Dopo un’ora di trotto - e soprattutto, dopo aver attraversato la Wayne National Forest -, Mali ci avvisa che a breve dovremmo cominciare a vedere i profili delle case del villaggio. 

Ogni tanto lancio qualche occhiata divertita a Margaret, che si sforza di tenere gli occhi aperti ma inevitabilmente vedo la sua testa che pian piano si abbassa per poi scattare su di nuovo. Mi diverto con poco, ma devo dire che mi fa anche molta tenerezza. Infatti, anche Mali quasi subito le ha cinto la vita con un suo braccio per evitare di farla scivolare da cavallo. Sento anche io le palpebre pesanti, ma non riesco a prendere sonno: un po’ perchè non sono abituata ad andare a cavallo - questa è praticamente la prima volta, se non conto quella volta da bambina in cui sono salita su un pony per cinque minuti -, un po’ perchè sono elettrizzata al solo pensiero di vedere il nuovo campo. E, soprattutto, perchè ad ogni fruscio di foglie o rumore sospetto una scarica di adrenalina mi percorre le vene, preparandomi al pericolo. Ogni volta che Wayne sente il mio corpo irrigidirsi per questo, mi lancia un’occhiata da dietro la spalla come per dirmi di calmarmi.

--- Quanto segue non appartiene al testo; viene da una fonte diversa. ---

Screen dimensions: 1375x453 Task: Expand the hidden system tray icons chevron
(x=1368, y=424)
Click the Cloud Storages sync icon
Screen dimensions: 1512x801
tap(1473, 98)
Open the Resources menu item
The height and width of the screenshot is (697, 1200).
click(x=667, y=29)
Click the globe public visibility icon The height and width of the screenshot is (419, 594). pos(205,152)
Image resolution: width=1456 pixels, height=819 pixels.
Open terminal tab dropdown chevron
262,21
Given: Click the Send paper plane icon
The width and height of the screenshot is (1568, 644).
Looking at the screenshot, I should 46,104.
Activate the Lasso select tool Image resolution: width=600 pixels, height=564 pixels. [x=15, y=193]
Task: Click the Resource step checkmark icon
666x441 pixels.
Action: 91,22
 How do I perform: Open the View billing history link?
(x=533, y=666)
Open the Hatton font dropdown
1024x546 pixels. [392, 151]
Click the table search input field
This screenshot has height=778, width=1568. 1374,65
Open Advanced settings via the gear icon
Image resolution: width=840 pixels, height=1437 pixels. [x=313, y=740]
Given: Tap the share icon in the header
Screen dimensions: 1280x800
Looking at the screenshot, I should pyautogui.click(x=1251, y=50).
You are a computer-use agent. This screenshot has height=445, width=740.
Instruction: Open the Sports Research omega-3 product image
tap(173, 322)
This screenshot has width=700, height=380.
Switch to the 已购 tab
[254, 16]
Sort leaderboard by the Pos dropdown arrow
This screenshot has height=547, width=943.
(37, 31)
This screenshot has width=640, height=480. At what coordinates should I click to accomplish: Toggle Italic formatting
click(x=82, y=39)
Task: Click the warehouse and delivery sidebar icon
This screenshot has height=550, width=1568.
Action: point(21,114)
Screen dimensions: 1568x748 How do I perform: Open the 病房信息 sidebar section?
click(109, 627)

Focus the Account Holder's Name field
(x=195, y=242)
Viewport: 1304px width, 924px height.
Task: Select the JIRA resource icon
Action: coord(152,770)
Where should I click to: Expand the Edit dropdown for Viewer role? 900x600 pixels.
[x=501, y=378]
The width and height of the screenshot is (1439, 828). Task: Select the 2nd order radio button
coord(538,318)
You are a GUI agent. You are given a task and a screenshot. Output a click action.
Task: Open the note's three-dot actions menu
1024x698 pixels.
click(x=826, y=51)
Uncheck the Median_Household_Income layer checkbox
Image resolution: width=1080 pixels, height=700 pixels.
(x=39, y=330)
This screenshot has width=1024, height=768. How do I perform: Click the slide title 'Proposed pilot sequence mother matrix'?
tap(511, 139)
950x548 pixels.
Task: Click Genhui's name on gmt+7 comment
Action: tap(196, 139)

Elyse e Calum hanno informato i tre sulla dipartita di Lynton, fiducioso nel trovare una cura per tutti quanti e, nonostante lo shock iniziale e la nostalgia per un loro caro amico, si sono detti felici che abbia trovato il suo posto nel mondo nonostante quello che è diventato. Mancherà loro sicuramente, più di quanto daranno a vedere.

«Ragazzi, benvenuti a Murray City» esordisce Blaine, facendo cenno con la testa verso il cartello stradale con il nome della città in un appariscente carattere rovinato dal tempo e dalle intemperie.

Dopo aver percorso l’unica strada asfaltata con ancora le strisce gialle e bianche ben visibili, con a lato alberi e cespugli ancora secchi o spogli, davanti a noi si cominciano a vedere le prime case. Man mano che ci addentriamo, noto che le costruzioni mi ricordano molto i bungalow di un campeggio; tutte quante hanno un portico sorretto da colonne, non c’è alcuna recinzione, alcune hanno dei vialetti di cemento ricoperti di foglie secche che portano all’ingresso, mentre altre sono anticipate da un piccolo pezzo di giardino, che poi si sviluppa dietro alla casa in un vero e proprio giardino posteriore. Sono rimaste ancora delle macchine e dei pick-up parcheggiati nel cortile di fianco alle abitazioni e noto addirittura una piccola barca a motore davanti al garage di un’altra.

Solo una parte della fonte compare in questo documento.